We don’t come out of the dark night with a sense of accomplishment, or “Oh hey, I did it!” And we don’t necessarily find ourselves in a place of “peace and serenity” or whatever we might have imagined as some ideal spiritual state. What we find is closer to an acceptance of ourselves in any given moment, exactly as we find ourselves, with all that is going on inside us. There is a deeper faith, a deeper seeing that it all belongs to and is loved and cherished by God, in no matter what state we find ourselves. (Just to clarify, this is not the same as passively giving in to the circumstances that surround us, but rather, aligned with who we are at the core, we can choose our actions in those circumstances in alignment with our true self, with who the Beloved created us to be.)

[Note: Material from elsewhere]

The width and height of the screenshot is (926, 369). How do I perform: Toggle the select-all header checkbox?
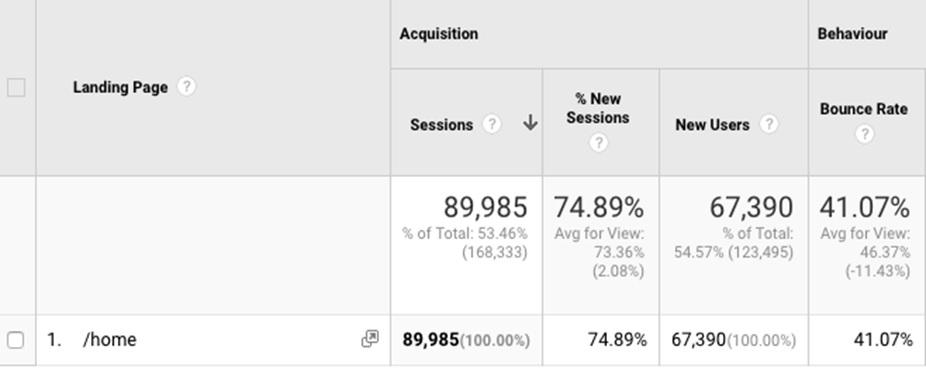[x=16, y=87]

There are some similarities between the dark night of the soul and depression. Depression can also bring pain, discouragement and disengagement. And some feelings of sadness are a normal reaction to grief, loss or other life circumstances. But when clinical symptoms including trouble concentrating, hopelessness and feelings of worthlessness, insomnia, and especially any suicidal thoughts are present they are best treated by a professional―a workup for depression will depend on a lot of factors. When at all in doubt, please consult with a professional to be sure you get the care you need.

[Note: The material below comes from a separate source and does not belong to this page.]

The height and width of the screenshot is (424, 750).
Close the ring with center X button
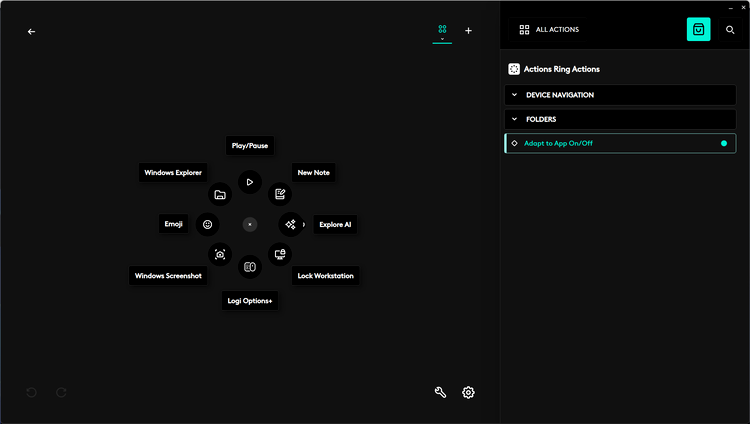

That said, there can be a large overlap between depression and the dark night, as there can be a spiritual undercurrent to both. I am touched by Thomas Moore’s words, in his Foreword to Mirabai Starr’s translation of The Dark Night of the Soul:

While I wouldn’t equate the dark night with depression, I do think our depressive moods could be imagined spiritually rather than only psychologically. John might help us see that what we call depression is a kind of initiation rather than just an emotional problem. …We might imagine the same experience as a crossroads in our effort to make a meaningful life and to achieve a sense of union with the life coursing through us. Depression has its physical, emotional and psychological dimensions and is tied in with our background, personality, and experiences. It has its chemical and genetic base. But it is also spiritual and potentially valuable in making a meaningful life.[1]

Overall, know that whatever you may be going through, you are not alone. And when we are brought to our knees, literally or in our hearts, there can be room for God to show us more of who God is. Look for the gentle, small hints throughout the day, the joys that slip between the griefs. There may be wafts in a baby’s smile, in the gentle swish of a breeze through a tree or an ocean wave, or in our abject prayer as we pray for another who is suffering, or as we go through a deep loss. We are all so deeply loved by God, exactly as we are, beyond our circumstances and any hoped-for outcome, from the very beginning. I pray that we can learn how to let go to that, to trust.

I hope this has answered your question, and I pray that you feel met by God, wherever you are.